Since the descriptors need to be consecutive in memory, I don't see a way to fix this other than to use uncached memory. Therefore the solution proposed in this patch series is to introduce a mechanism in U-Boot to allow a driver to allocate from a pool of uncached memory. Currently an implementation is provided only for ARM v7. The idea is that a region (of user-definable size) immediately below (taking into account architecture-specific alignment restrictions) the malloc() area is mapped uncacheable in the MMU. A driver can use the new noncached_alloc() function to allocate a chunk of memory from this pool dynamically for buffers that it can't or doesn't want to do any explicit cache-maintainance on, yet needs to be shared with DMA devices.

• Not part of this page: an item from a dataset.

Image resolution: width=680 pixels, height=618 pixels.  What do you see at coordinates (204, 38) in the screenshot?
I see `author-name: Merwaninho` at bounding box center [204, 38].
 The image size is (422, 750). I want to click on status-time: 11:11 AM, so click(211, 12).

Patches 1-3 are minor preparatory work. Patch 1 cleans up some coding style issues in the ARM v7 cache code and patch 2 uses more future-proof types for the mmu_set_region_dcache_behaviour() function arguments. Patch 3 is purely for debugging purposes. It will print out the region used by malloc() when DEBUG is enabled. This can be useful to see where the malloc() region is in the memory map (compared to the noncached region introduced in a later patch for example).
Patch 4 implements the noncached API for ARM v7. It obtains the start of the malloc() area and places the noncached region immediately below it so that noncached_alloc() can allocate from it. During boot, the noncached area will be set up immediately after malloc().
Patch 5 enables noncached memory for all Tegra boards. It uses a 1 MiB chunk which should be plenty (it's also the minimum on ARM v7 because it matches the MMU section size and therefore the granularity at which U-Boot can set the cacheable attributes).
If LPAE were to be enabled, the minimum would be 2MiB, but I suppose we can deal with that if/when the time comes.